For example, a sample of an isolated pseudopterosin-producing clonal bacterial strain can be exposed to a mutagen such as ethyl methane sulfonate or nitrosoguandine to induce random mutations in the strains genomic DNA. Individual bacteria in the sample can be isolated by streaking and picking of individual colonies. The resulting individual colonies can be cultured and tested for pseudopterosin production. Those colonies displaying a desirable characteristic (e.g., producing high levels of pseudopterosin, producing a particular pseudopterosin, derivative thereof, synthetic intermediary thereof [such a seco-pseudopterosin], or mixtures of the foregoing) can be selected for further use.
Libraries. Two or more (e.g., 2, 3, 4, 5, 6, 7, 8, 9, 10, 20, 30, 50, 100 or more) different pseudopterosin-producing strains can be combined to form a library of different strains having different characteristics (e.g., a first strain produces a first pseudopterosin or mix of pseudopterosins, a second strain produces a second pseudopterosin or mix of pseudopterosins differing from the first, and a third strain produces a third pseudopterosin or mix of pseudopterosins differing from the first and second). A preferred library is one that includes at least 26 different strains, wherein each of the strains produces a different pseudopterosin such that the library can be used to produce the 26 known types of pseudopterosin for convenient use in screening assays. The two or more different strains can be stored in separate vials, e.g., in a −80° C. freezer or in liquid nitrogen. Alternatively, a single container with multiple wells or storage units that each hold a single strain can be used.
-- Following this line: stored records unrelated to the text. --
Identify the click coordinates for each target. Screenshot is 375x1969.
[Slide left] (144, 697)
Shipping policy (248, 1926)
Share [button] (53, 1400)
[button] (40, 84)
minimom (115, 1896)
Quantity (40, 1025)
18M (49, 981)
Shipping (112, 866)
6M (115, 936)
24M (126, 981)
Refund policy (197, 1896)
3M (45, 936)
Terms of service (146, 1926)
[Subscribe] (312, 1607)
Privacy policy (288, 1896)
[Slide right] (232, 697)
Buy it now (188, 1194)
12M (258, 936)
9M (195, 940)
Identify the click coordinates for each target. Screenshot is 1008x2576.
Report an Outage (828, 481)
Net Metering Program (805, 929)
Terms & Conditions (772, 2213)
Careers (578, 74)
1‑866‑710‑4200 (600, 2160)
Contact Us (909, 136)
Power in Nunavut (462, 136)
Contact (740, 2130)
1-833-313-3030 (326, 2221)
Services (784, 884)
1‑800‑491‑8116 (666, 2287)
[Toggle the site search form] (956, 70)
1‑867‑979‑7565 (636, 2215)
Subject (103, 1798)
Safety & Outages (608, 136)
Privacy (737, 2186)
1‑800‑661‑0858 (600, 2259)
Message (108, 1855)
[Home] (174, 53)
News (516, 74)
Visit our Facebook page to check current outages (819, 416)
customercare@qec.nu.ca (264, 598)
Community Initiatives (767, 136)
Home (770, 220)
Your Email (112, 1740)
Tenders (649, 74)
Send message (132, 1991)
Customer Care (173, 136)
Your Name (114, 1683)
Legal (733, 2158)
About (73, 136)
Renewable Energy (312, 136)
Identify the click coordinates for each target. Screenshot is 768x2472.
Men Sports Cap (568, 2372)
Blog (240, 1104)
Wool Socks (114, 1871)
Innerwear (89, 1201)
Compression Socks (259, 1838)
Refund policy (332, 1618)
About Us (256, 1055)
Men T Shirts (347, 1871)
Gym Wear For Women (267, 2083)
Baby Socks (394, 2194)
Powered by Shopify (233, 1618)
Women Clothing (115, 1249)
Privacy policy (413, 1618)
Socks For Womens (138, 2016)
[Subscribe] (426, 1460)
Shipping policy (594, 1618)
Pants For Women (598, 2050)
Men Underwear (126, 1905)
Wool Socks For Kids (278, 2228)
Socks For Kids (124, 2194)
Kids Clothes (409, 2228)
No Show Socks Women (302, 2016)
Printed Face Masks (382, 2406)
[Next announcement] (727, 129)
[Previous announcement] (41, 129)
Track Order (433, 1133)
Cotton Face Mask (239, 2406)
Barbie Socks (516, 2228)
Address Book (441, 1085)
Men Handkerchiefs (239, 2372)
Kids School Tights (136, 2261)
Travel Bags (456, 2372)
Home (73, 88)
Pseudopterosin-producing Bacterial Cultures. One or more (e.g., 1, 2, 3, 4, 5, 6, 7, 8, 9, 10, 20, or more) pseudopterosin-producing bacterial strains can be mixed with a medium that supports its growth to form a pseudopterosin-producing bacterial culture. Any suitable medium might be used. In the examples, described below nutrient broth (3 g beef extract and 5 g peptone pr liter; “NB”) in seawater was used. The culture can be placed under any suitable conditions that promote the growth of the bacteria and/or production of pseudopterosin. (e.g., under ambient atmospheric conditions; at about 25, 26, 27, 28, 29, 30, 31, 32, 33, 34, 35, 36, 37, 38, 39, or 40° C.; in a culture flask, without shaking) Other factors such as one or more quorum sensing molecules, host factors (i.e., agents produced by P. elisabethae that modulate pseudopterosin production by a bacterium), and other factors that enhance terpene production (e.g., plant growth factors such as methyl salicylate) might be added to a culture. Selectable markers such as a nucleic acid that encodes antibiotic resistance might be introduced into a strain of pseudopterosin-producing bacteria, e.g., to prevent contamination of pure cultures.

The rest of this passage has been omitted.